Regulator: do not use rapid home test kits for virus
• Sahpra say they are not approved in SA, urges public to report companies selling them
SA’s medicines regulator has warned the public not to use rapid blood tests for Covid-19, saying they are potentially inaccurate and may fail to detect the disease in its early stages. Covid-19 is caused by the SARS-Cov-2 coronavirus. By Tuesday, it had infected more than 1,325 people and caused three deaths in SA.
The medicines regulator has warned the public not to use rapid blood tests for Covid-19, saying they are potentially inaccurate and may fail to detect the disease in its early stages.
Covid-19 is caused by the SARS-Cov-2 coronavirus. By Tuesday, it had infected more than 1,325 people and caused three deaths in SA.
The SA Health Products Regulatory Authority (Sahpra) has appealed to the public to report any companies or individuals selling rapid blood tests for Covid-19, as none were approved for use in SA.
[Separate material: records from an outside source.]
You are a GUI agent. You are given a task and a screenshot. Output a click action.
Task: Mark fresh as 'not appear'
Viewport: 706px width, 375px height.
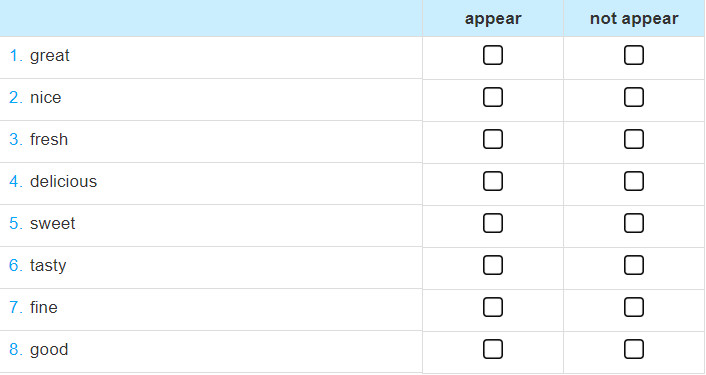click(x=634, y=139)
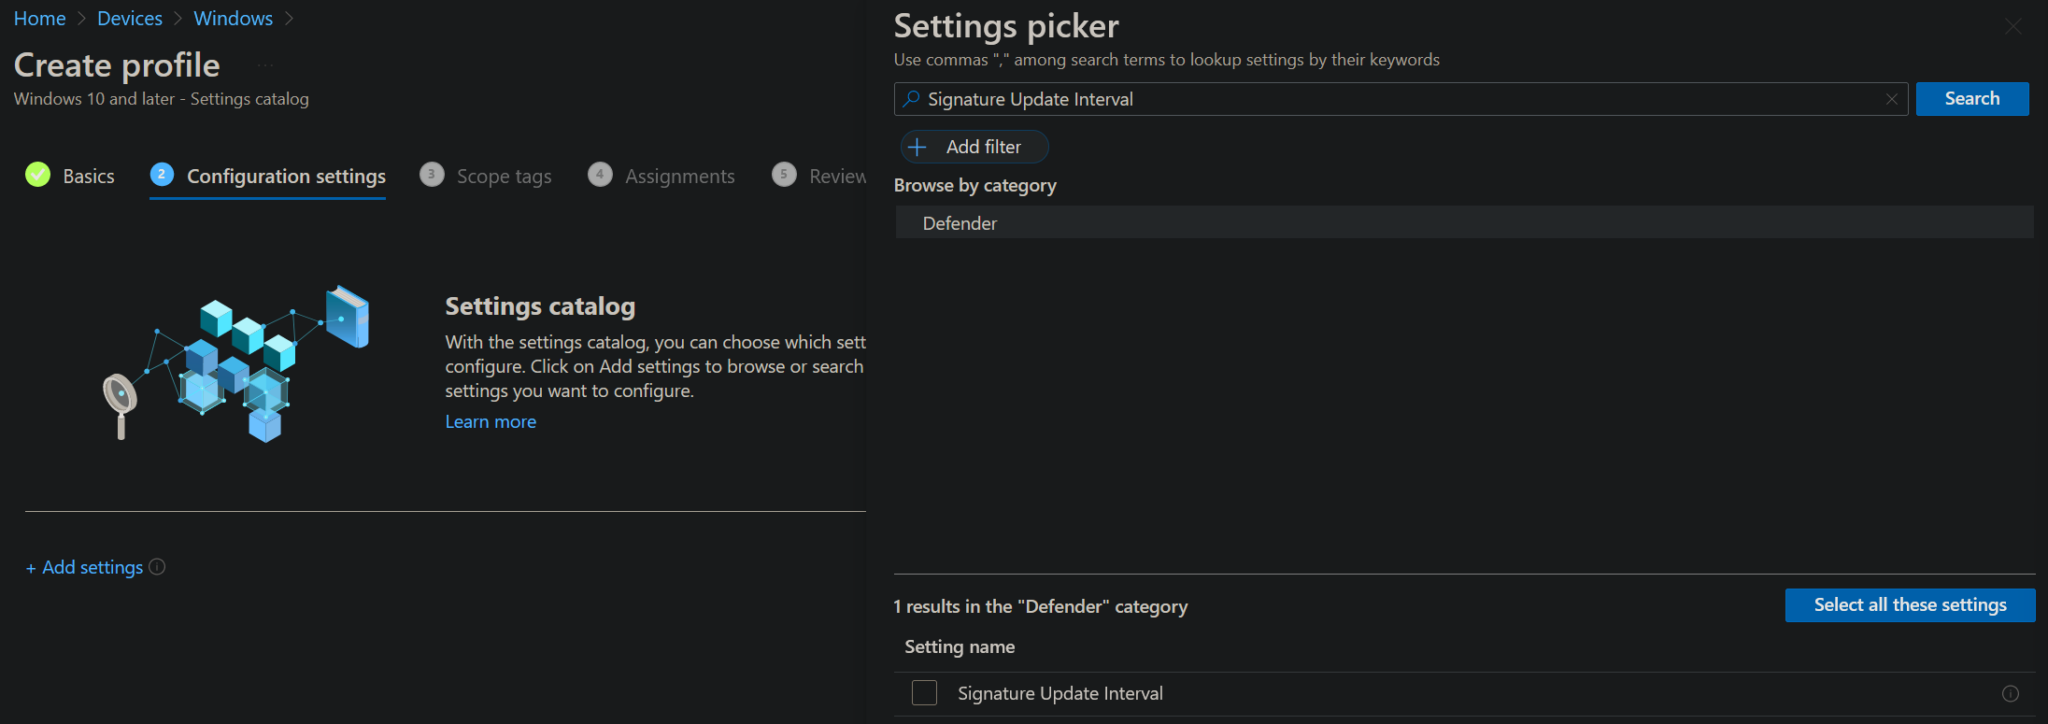The height and width of the screenshot is (724, 2048).
Task: Navigate to Devices via the breadcrumb
Action: (x=130, y=18)
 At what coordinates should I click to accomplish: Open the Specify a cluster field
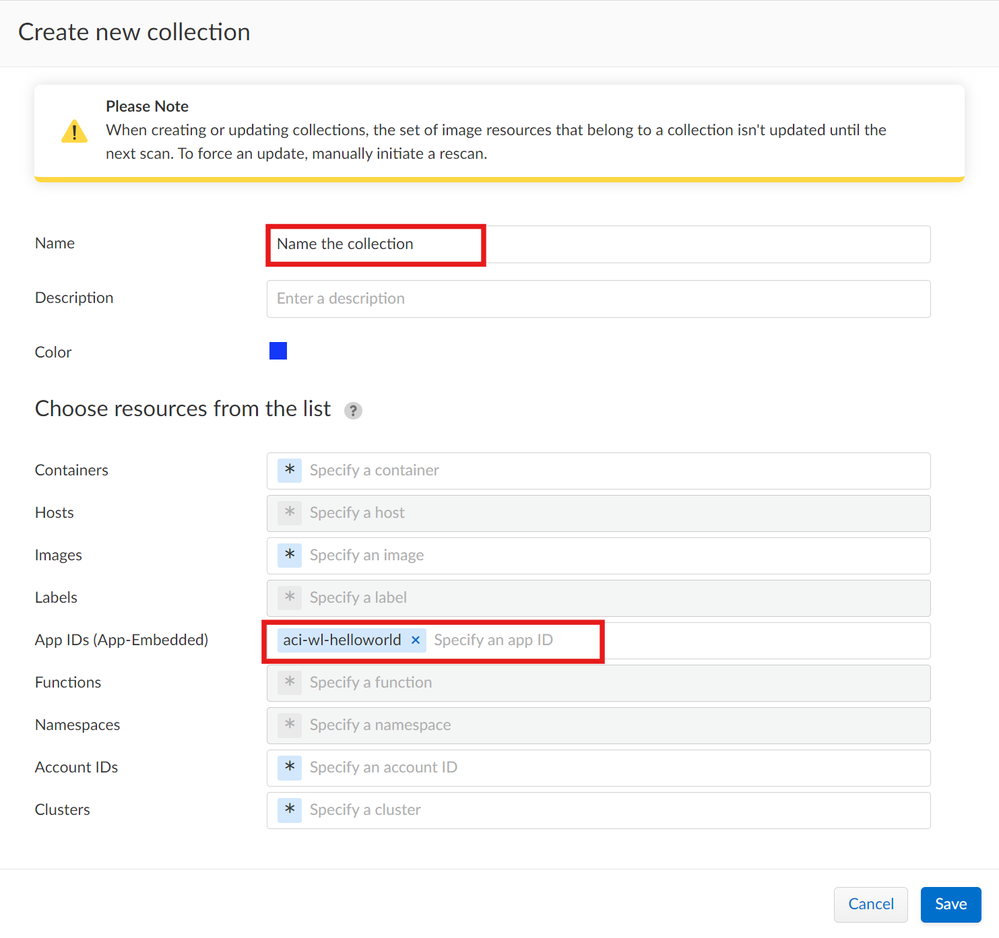click(610, 810)
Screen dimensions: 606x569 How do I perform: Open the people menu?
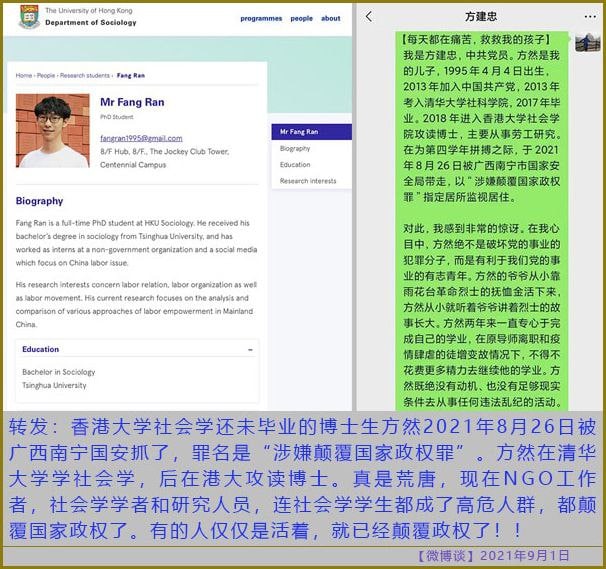(301, 18)
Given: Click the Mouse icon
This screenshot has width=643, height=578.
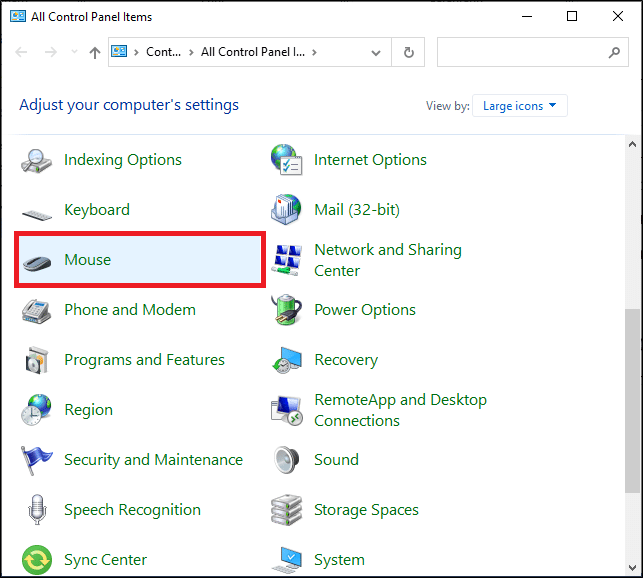Looking at the screenshot, I should pos(37,260).
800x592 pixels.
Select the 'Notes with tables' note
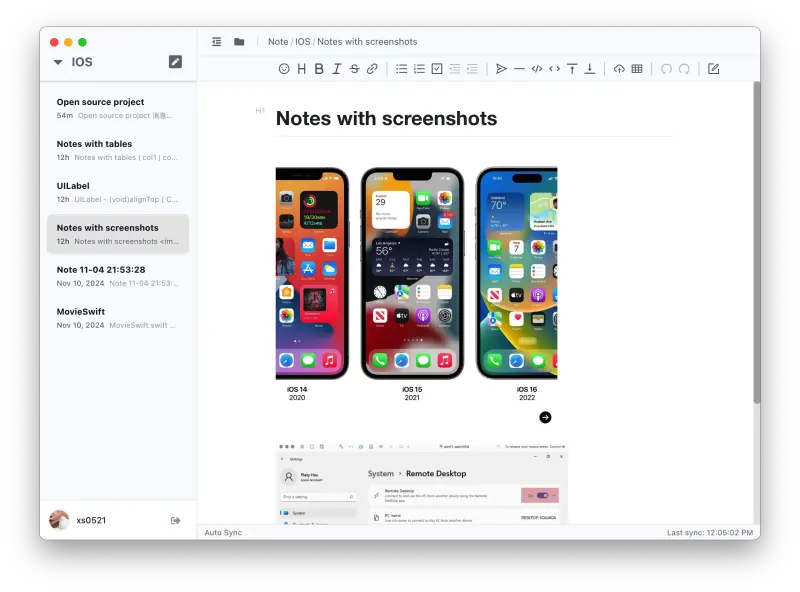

Its position on self-administered, rapid test kits echoes that of other regulators, such as Public Health England, which has advised against using them.
The tests conducted by private and state laboratories in SA detect fragments of SARSCov-2, and can identify an infection before a person starts showing symptoms.
Rapid blood tests detect antibodies produced in response to the virus, but as it could take several days after infection for a person to mount an immune response these tests could produce false negatives, said Sahpra CEO Boitumelo Semete-Makokotlela.
Rapid blood tests were potentially useful for population surveys to determine who had previously been infected, but were not appropriate for determining whether an individual was currently infected, she said.
Sahpra did not believe that self-testing for Covid-19 was appropriate, and planned to register rapid blood tests for use solely by healthcare professionals, she said.
SA’s biggest doctors’ organisation, the SA Medical Association (Sama), said that rapid blood tests posed a public health risk. “The danger is that a patient who is incubating, or even symptomatic, self-tests with a rapid test, and when this is negative, assumes they don’t have Covid-19 and carries on with their lives,” said Sama chair Angelique Coetzee.
There was also concern about the accuracy of rapid tests, she said. “Some of the tests kits have shown they will only detect 60% of true positive cases.”
The National Institute for Communicable Diseases (NICD) said on Tuesday that altogether 38,409 tests had so far been conducted in public and private laboratories in SA.
Densely populated Gauteng has recorded the highest number of confirmed cases of Covid-19 (618), followed by the Western Cape (324) and KwaZulu-Natal (171).
The Free State has recorded 72 cases, the Eastern Cape 12, Mpumalanga 11, Limpopo 11, North West eight and the Northern Cape three. However, 96 cases are unassigned.